◆ **Records for the task**

──────

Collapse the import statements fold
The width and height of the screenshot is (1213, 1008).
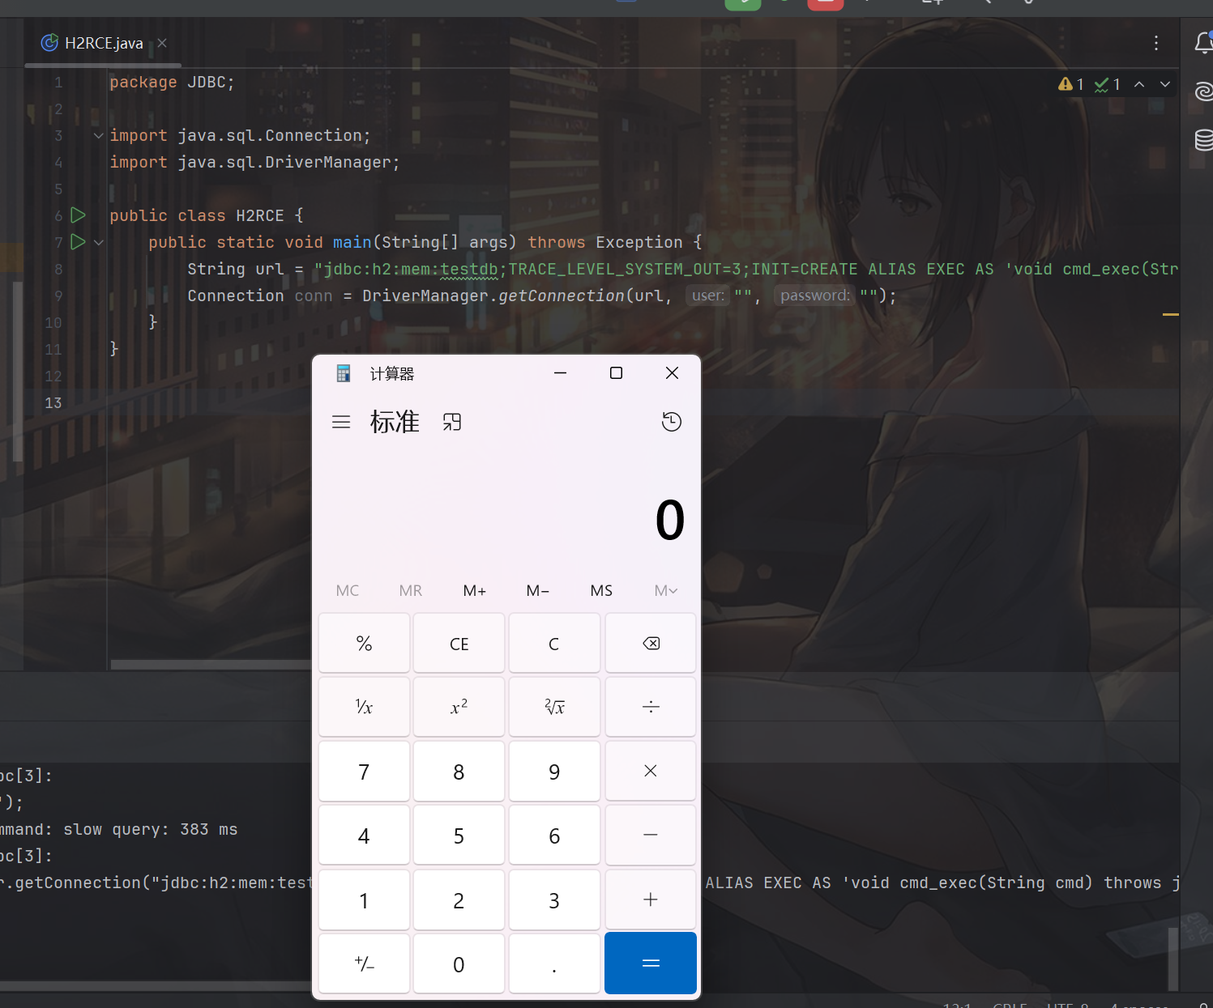pos(99,135)
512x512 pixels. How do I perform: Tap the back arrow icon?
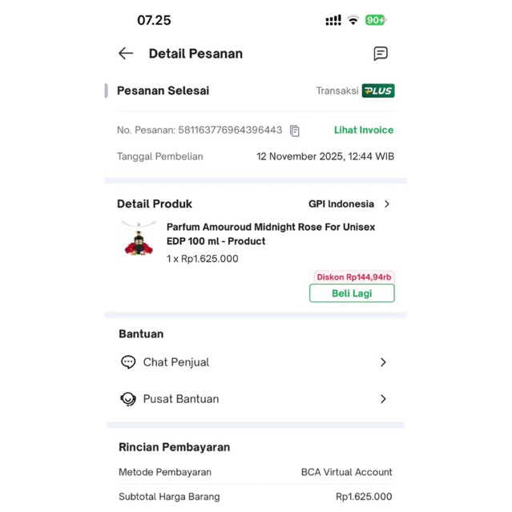126,54
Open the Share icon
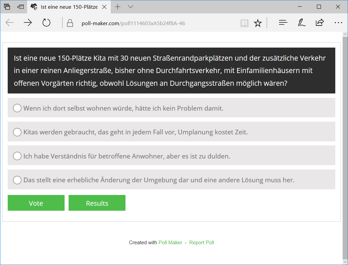 (x=320, y=23)
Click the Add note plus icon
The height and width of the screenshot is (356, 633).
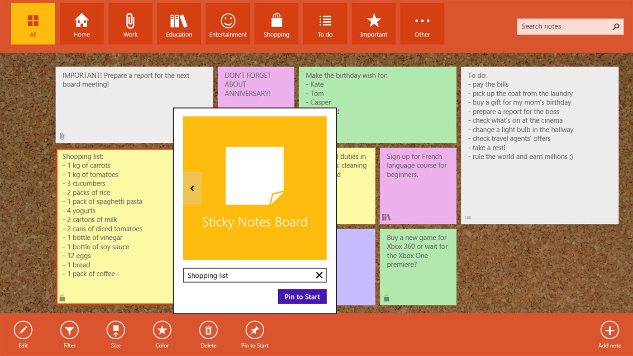click(x=609, y=330)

──────

◆ **Try it**
Set down exactly, line for line, the data from the line that contains "Open the Share icon" through its last line, keeping pictures out.

◆ **Answer for this exercise**
Open the Share icon
 (x=320, y=23)
Click the Add note plus icon
The height and width of the screenshot is (356, 633).
click(x=609, y=330)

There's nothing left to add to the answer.